Still, Imagine: John Lennon is a presentation that calls up decidedly mixed emotions. On the one hand, it is unbelievable that a band like The Beatles, a group that literally changed the face of popular music, is not the subject of more in-depth, transcendent documentary experiences. Their story, and the music they made, is so mythic, so laced with legend, that in the hands of a proper filmmaker, something akin to a new religion could be created. Sadly, since the group has been so notoriously insular with their heritage, calculating to the point of putting out their own pre-packaged puff pieces together and calling them anthologies, fans have had to suffer these several shoddy, bootleg-like versions of their biography.
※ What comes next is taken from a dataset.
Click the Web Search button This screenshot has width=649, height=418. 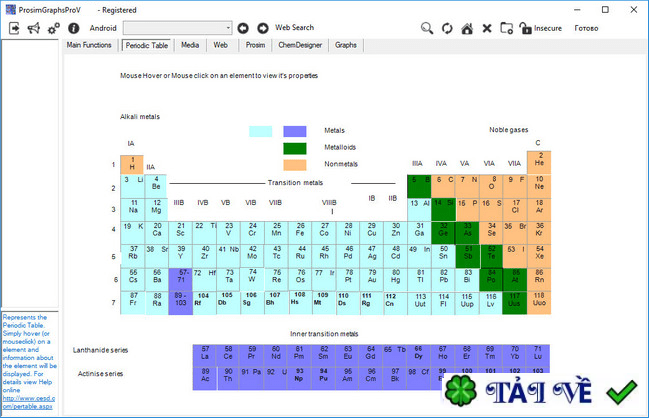click(x=294, y=28)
Things would be totally different now. It is easy to envision Lennon, alive and well in 2005, calling Martin Scorsese up on the phone and giving him a clear and simple mandate - do for the Fab Four (or if they don't care, just him) what he recently accomplished for Bob Dylan with No Direction Home. That terrific troubadour got the contextual career boast of a lifetime in the filmmaker's fascinating, probing, profile. Scorsese delivered what so many other banal bios tended to miss - perspective and circumstantial framework. No Direction Home actually envisioned and reestablished Dylan as part of his past. Imagine loses Lennon in his and the truth never really comes out.

Scattered throughout the accolades and plaudits, iconic moments and overdone information (do we really need to know once again that, by 1966, The Beatles were sick of touring???) are the makings of a magnificent overview of who John Lennon really was. Watching the scene where he confronts, and then comforts, a drifter who has taken up a kind of predatory residence in the musician's manor garden is so prophetic, so indicative of what John Lennon meant to his fans and to his fame that his shooting some years later seems sort of pre-ordained, a natural outcome of his openness and honesty.

Similarly, when cranky, conservative cartoonist Al Capp more or less ridicules the musician (along with verbally attacking and abusing Yoko) for doing nothing more than expressing his opinions, the scene showcases the importance of Lennon as a voice. Capp, for all his Li'l Abner lameness, fancied himself a kind of philosopher for the three-martini morons who believed Dogpatch was the height of social satire. Watching Lennon let him hang himself is one of the film's finest moments. But it is also a rarity, one of the few times when the glorification of the subject succumbs to the reality of the musician's multifaceted personality.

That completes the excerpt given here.